Computation Lifecycle
The Pieces
Consortia
Computations
Database Structure
Authentication
Coding Standards

Computation Lifecycle

Basic Example

Here’s how a basic decentralized computation works:

A consortium leader selects a computation from the list of computations in the computations database. The consortium configures the computation with the usernames of clients that will run the computation.
The server seeds the remote computation document

All clients running the computation seed their local computation documents:

+----------+                           +------------------+
| Client 1 | - LocalComputation -----> |                  |
+----------+        (async)            |                  |
                                       |       LOCAL      |
+----------+                           |                  |
| Client 2 | --- LocalComputation ---> |   Consortium’s   |
+----------+          (async)          | “local” database |
                                       |                  |
+----------+                           |                  |
| Client 3 | ----- LocalComputation -> |                  |
+----------+            (async)        +------------------+

The server sees when all the client’s LocalComputation documents have been uploaded.
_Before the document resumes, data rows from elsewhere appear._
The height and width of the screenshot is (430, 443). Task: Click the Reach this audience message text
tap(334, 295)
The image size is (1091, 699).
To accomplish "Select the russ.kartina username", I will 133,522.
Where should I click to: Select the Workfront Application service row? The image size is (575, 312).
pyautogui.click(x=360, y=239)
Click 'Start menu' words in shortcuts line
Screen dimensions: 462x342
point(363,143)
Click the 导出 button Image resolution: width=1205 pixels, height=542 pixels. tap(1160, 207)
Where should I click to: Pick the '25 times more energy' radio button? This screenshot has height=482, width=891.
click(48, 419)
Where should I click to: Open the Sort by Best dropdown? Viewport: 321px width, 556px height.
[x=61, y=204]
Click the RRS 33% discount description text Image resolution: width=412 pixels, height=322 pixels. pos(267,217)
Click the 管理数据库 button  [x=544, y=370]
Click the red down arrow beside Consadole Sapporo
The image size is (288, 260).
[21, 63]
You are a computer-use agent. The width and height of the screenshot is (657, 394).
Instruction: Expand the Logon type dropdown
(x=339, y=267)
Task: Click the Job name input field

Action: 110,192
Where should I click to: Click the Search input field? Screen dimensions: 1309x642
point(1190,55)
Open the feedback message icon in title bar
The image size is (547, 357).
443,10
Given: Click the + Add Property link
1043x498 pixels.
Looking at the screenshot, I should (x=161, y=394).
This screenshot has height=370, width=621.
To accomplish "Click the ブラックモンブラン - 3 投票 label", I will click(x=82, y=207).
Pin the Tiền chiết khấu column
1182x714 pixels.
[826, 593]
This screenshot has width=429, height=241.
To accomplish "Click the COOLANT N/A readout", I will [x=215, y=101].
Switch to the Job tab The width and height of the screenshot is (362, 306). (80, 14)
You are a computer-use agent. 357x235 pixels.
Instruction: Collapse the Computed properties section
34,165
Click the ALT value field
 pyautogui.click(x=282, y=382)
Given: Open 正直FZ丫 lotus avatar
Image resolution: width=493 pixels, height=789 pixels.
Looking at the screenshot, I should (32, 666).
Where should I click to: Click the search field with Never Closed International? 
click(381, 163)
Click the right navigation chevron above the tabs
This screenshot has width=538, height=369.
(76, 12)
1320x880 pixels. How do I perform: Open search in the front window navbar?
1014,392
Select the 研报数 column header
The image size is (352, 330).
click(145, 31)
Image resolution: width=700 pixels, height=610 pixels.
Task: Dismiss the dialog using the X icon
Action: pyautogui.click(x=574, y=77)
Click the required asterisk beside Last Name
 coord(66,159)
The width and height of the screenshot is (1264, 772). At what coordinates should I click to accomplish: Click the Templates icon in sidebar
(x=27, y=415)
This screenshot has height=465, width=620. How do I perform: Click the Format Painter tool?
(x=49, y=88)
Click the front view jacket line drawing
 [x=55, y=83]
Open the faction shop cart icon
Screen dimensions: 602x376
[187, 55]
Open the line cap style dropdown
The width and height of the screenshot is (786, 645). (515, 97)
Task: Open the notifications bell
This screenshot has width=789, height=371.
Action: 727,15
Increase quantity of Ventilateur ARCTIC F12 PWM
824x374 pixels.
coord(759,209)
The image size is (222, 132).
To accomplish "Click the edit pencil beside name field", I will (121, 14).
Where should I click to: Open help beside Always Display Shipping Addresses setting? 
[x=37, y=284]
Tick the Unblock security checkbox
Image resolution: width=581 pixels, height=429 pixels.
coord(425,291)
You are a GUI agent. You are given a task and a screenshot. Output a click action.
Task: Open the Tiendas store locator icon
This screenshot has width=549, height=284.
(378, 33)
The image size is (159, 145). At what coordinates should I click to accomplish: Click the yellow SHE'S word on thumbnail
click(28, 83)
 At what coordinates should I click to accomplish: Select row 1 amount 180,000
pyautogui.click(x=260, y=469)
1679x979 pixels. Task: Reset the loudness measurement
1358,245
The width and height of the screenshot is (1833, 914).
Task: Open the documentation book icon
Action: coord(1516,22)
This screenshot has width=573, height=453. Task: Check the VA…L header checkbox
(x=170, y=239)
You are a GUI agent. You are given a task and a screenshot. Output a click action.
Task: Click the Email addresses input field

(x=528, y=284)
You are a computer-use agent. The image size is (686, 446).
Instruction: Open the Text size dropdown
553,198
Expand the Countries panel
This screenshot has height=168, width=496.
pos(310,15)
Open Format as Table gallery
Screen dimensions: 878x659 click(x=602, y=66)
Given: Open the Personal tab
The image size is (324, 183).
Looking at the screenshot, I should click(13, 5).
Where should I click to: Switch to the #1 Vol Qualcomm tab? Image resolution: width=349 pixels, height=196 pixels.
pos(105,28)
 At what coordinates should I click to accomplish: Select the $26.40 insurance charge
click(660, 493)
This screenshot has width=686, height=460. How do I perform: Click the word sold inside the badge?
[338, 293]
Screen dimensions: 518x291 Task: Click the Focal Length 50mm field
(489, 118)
It then runs a remote computation:

+------------------+
|                  |                       +-------------+
|       LOCAL      | - LocalComputation -> |   Server’s  |
|                  | - LocalComputation -> |    remote   |
|   Consortium’s   | - LocalComputation -> | computation |
| “local” database |                       |   function  |
|                  |                       +-------------+
+------------------+                              |
                                          RemoteComputation
                                                  |
                                                  v
                                        +-------------------+
                                        |                   |
                                        |       REMOTE      |
                                        |                   |
                                        |    Consortium’s   |
                                        | “remote” database |
                                        |                   |
                                        +-------------------+

The clients see when the remote server adds a document to the “remote” database. Each client then runs its local computation:

          +-------------------+   
          |                   |
          |       REMOTE      |
          |                   |
          |    Consortium’s   |
          | “remote” database |
          |                   |
          +-------------------+
                    |
            RemoteComputation
          (clients get same doc)
                    |
     +--------------+--------------+
     |              |              |                   
     v              v              v
+----------+   +----------+   +----------+
| Client 1 |   | Client 2 |   | Client 3 |
+----------+   +----------+   +----------+

The local and remote computers iterate between steps 3 through 5 until the remote machine deems the computation is done. Data flows between client and remote databases:

    +---------+                        +----------------+
    | Clients | - LocalComputations -> | LOCAL database |
    +---------+                        +----------------+
         ^                                      |
         |                              LocalComputations
 RemoteComputation                              |
         |                                      V
+-----------------+                        +--------+
| REMOTE database | <- RemoteComputation - | Server |
+-----------------+                        +--------+

The Pieces

COINSTAC is composed of many pieces stored in GitHub repositories. Here’s an overview:

coinstac-common

Uses:
Used by: coinstac-client-core, coinstac-server-core

Reusable pieces of COINSTAC shared by both the client and server.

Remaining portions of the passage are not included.